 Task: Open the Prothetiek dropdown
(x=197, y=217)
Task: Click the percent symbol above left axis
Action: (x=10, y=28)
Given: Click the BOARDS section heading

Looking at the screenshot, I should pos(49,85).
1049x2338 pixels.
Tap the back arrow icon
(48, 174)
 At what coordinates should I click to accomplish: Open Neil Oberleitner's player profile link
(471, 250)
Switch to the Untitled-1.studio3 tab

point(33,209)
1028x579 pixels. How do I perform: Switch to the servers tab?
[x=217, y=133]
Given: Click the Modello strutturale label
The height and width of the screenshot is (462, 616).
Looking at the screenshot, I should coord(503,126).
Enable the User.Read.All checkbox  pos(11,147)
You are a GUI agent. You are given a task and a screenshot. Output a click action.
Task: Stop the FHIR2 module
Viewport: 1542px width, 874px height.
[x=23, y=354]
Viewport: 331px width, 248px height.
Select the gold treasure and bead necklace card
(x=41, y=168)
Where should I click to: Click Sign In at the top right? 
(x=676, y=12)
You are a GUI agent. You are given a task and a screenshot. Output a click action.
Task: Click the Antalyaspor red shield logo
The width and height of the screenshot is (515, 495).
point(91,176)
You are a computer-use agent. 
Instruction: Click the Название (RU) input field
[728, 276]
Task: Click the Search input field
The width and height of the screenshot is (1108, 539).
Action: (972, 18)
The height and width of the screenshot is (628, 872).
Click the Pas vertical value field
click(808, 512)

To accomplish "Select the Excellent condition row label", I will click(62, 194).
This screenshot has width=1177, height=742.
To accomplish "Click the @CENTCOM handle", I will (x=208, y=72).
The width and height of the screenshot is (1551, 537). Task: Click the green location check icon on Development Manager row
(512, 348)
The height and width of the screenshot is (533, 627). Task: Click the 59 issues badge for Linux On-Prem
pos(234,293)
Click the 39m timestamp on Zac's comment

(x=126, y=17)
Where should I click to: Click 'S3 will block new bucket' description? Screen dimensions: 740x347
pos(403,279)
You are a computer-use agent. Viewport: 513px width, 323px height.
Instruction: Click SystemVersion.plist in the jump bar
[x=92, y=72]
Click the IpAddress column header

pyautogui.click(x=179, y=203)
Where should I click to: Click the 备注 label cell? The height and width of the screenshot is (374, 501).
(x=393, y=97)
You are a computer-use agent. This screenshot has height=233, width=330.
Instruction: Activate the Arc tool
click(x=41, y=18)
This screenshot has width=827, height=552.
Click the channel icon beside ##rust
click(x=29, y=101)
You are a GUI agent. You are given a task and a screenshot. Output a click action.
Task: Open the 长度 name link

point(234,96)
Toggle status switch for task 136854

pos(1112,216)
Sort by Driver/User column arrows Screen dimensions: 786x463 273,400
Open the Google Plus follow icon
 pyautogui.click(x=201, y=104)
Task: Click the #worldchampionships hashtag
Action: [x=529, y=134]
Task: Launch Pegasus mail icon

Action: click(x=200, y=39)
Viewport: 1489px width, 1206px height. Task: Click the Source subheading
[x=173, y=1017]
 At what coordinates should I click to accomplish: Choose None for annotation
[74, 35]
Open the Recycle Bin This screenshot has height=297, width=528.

+++

A word-for-word restatement of the lines running from the one with "Click the Pas vertical value field" to the last line of the records is the whole answer.

Click the Pas vertical value field
click(808, 512)

To accomplish "Select the Excellent condition row label", I will click(62, 194).
This screenshot has width=1177, height=742.
To accomplish "Click the @CENTCOM handle", I will (x=208, y=72).
The width and height of the screenshot is (1551, 537). Task: Click the green location check icon on Development Manager row
(512, 348)
The height and width of the screenshot is (533, 627). Task: Click the 59 issues badge for Linux On-Prem
pos(234,293)
Click the 39m timestamp on Zac's comment

(x=126, y=17)
Where should I click to: Click 'S3 will block new bucket' description? Screen dimensions: 740x347
pos(403,279)
You are a computer-use agent. Viewport: 513px width, 323px height.
Instruction: Click SystemVersion.plist in the jump bar
[x=92, y=72]
Click the IpAddress column header

pyautogui.click(x=179, y=203)
Where should I click to: Click the 备注 label cell? The height and width of the screenshot is (374, 501).
(x=393, y=97)
You are a computer-use agent. This screenshot has height=233, width=330.
Instruction: Activate the Arc tool
click(x=41, y=18)
This screenshot has width=827, height=552.
Click the channel icon beside ##rust
click(x=29, y=101)
You are a GUI agent. You are given a task and a screenshot. Output a click action.
Task: Open the 长度 name link

point(234,96)
Toggle status switch for task 136854

pos(1112,216)
Sort by Driver/User column arrows Screen dimensions: 786x463 273,400
Open the Google Plus follow icon
 pyautogui.click(x=201, y=104)
Task: Click the #worldchampionships hashtag
Action: [x=529, y=134]
Task: Launch Pegasus mail icon

Action: click(x=200, y=39)
Viewport: 1489px width, 1206px height. Task: Click the Source subheading
[x=173, y=1017]
 At what coordinates should I click to accomplish: Choose None for annotation
[74, 35]
Open the Recycle Bin This screenshot has height=297, width=528.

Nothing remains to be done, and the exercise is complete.